-- Start of Material provided --

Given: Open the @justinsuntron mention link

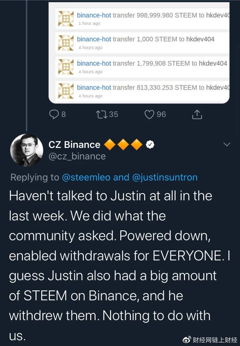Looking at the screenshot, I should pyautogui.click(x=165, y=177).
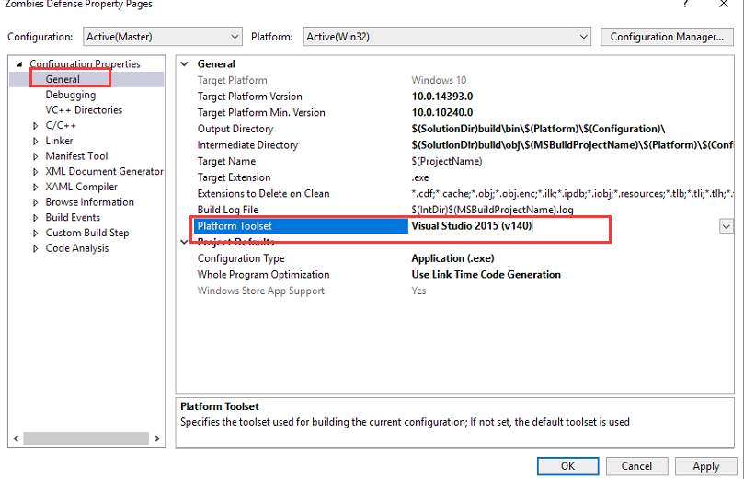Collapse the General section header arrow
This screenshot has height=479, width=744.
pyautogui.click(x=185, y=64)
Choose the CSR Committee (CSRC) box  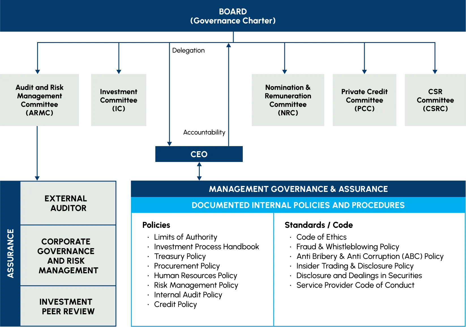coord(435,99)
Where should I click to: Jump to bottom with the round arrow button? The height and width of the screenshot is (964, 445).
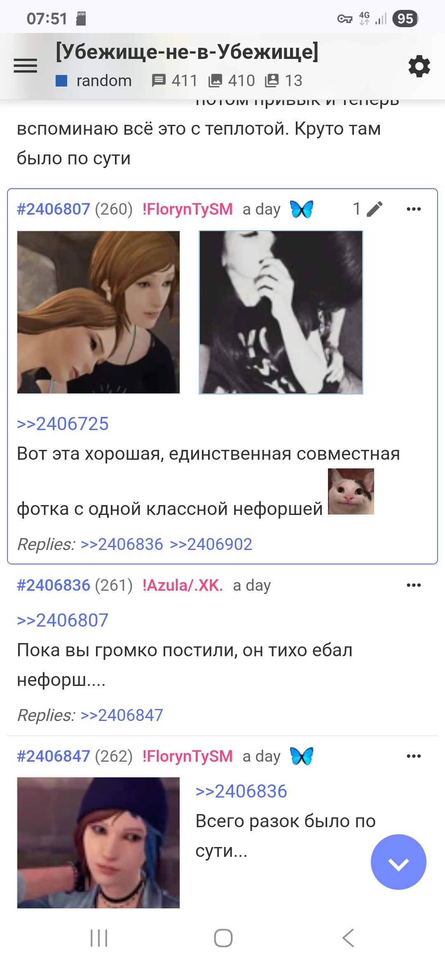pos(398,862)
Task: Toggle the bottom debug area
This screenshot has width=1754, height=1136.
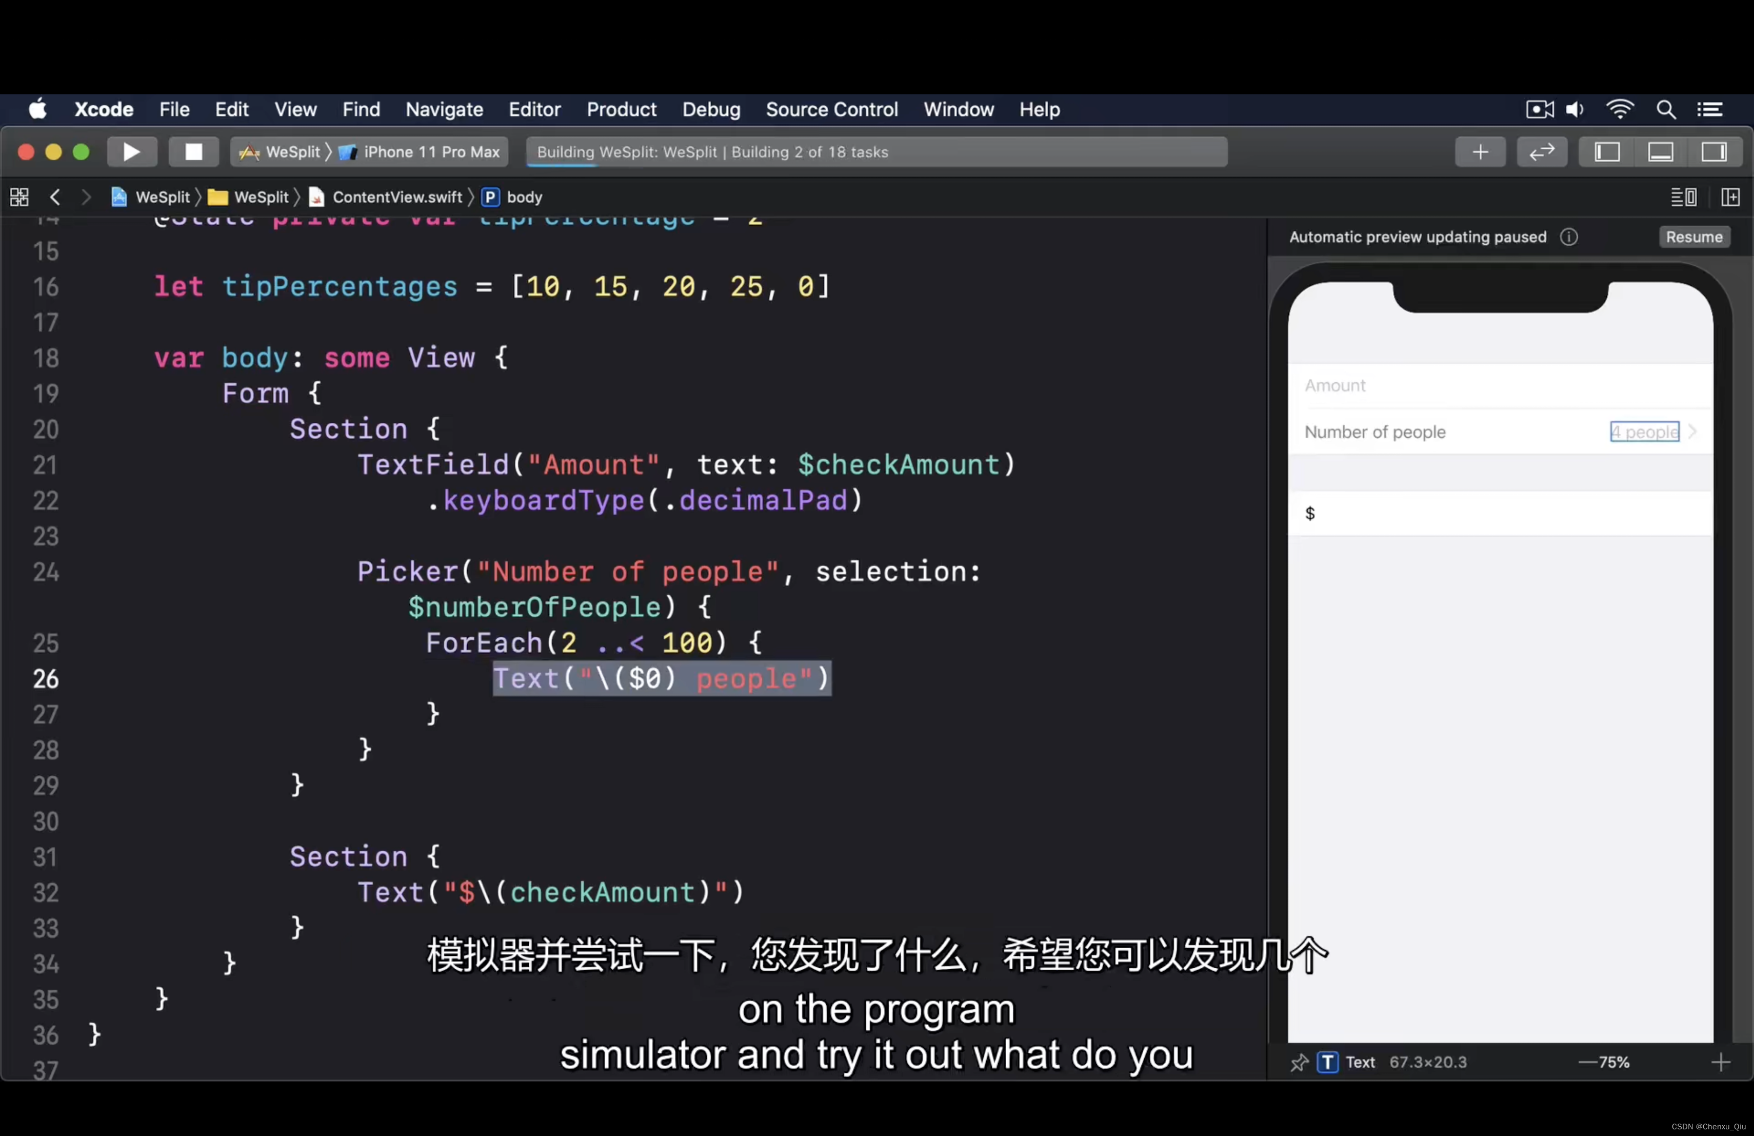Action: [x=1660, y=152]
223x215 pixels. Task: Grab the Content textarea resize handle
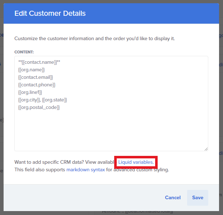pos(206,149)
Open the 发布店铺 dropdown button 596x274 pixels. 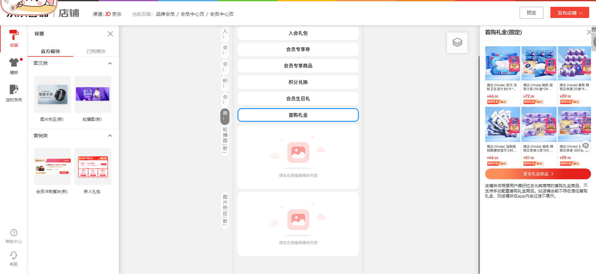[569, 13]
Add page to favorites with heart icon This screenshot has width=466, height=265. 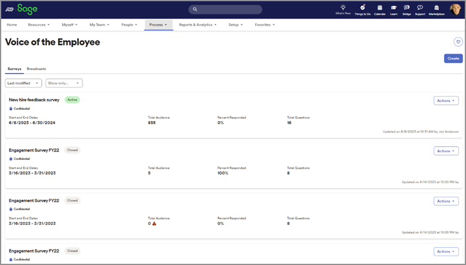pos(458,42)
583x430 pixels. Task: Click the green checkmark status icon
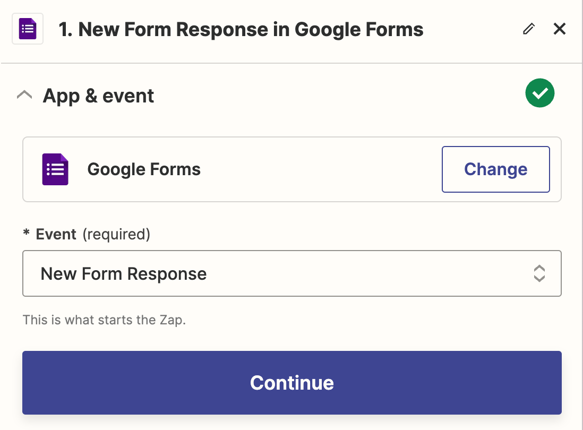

-- End of Material provided --

• [What is asked]
Copy out the lines of the records above, from the line containing "Where should I" through the line containing "Action: [x=1660, y=152]", without the pictures.

• [Answer for this exercise]
Where should I click to: Jump to bottom with the round arrow button? The height and width of the screenshot is (964, 445).
pos(398,862)
Task: Toggle the bottom debug area
This screenshot has width=1754, height=1136.
Action: [x=1660, y=152]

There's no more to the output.